### WORK ORDER
Reproduce, character for character, everything from the first of the lines below down to and including the line containing "legend-label: 中国（香港、マカオを含む） is".
-----
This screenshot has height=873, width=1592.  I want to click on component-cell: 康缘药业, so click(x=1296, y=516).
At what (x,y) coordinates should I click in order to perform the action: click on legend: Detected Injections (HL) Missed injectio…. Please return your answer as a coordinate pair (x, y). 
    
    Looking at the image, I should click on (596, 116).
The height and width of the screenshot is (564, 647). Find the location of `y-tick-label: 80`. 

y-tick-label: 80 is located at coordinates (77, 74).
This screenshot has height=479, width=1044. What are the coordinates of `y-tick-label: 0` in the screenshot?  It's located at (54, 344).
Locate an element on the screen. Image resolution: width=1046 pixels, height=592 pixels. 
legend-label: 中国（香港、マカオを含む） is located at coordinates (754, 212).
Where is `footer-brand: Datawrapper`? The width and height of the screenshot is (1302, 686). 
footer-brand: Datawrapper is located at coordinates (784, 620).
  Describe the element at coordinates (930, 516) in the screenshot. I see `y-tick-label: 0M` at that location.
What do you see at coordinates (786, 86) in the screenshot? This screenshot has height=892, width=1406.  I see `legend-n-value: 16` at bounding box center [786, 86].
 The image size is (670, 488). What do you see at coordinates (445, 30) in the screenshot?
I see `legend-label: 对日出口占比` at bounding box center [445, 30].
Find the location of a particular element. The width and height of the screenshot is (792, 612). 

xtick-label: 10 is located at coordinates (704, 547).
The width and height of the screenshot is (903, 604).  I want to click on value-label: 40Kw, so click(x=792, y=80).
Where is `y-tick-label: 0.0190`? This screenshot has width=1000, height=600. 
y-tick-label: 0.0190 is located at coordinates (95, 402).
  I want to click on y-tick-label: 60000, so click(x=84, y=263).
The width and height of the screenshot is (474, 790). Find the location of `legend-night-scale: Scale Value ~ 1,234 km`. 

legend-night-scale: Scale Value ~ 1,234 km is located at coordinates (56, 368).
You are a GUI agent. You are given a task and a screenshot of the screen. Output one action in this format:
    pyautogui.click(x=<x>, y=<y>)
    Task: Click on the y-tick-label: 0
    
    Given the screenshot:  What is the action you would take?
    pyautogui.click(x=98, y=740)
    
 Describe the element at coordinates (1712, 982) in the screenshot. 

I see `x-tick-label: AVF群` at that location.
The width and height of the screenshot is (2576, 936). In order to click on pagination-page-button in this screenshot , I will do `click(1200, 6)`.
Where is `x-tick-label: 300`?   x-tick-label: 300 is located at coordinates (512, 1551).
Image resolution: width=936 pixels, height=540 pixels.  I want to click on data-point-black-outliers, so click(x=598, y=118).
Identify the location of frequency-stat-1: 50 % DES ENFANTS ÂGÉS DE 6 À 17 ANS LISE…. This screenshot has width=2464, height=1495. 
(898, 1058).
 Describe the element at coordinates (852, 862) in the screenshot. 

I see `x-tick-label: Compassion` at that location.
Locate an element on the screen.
-----
### ANSWER FOR THE TASK
This screenshot has height=873, width=1592.  I want to click on component-cell: 康缘药业, so click(x=1296, y=516).
At what (x,y) coordinates should I click in order to perform the action: click on legend: Detected Injections (HL) Missed injectio…. Please return your answer as a coordinate pair (x, y). 
    
    Looking at the image, I should click on (596, 116).
The height and width of the screenshot is (564, 647). Find the location of `y-tick-label: 80`. 

y-tick-label: 80 is located at coordinates (77, 74).
This screenshot has height=479, width=1044. What are the coordinates of `y-tick-label: 0` in the screenshot?  It's located at (54, 344).
Locate an element on the screen. Image resolution: width=1046 pixels, height=592 pixels. 
legend-label: 中国（香港、マカオを含む） is located at coordinates (754, 212).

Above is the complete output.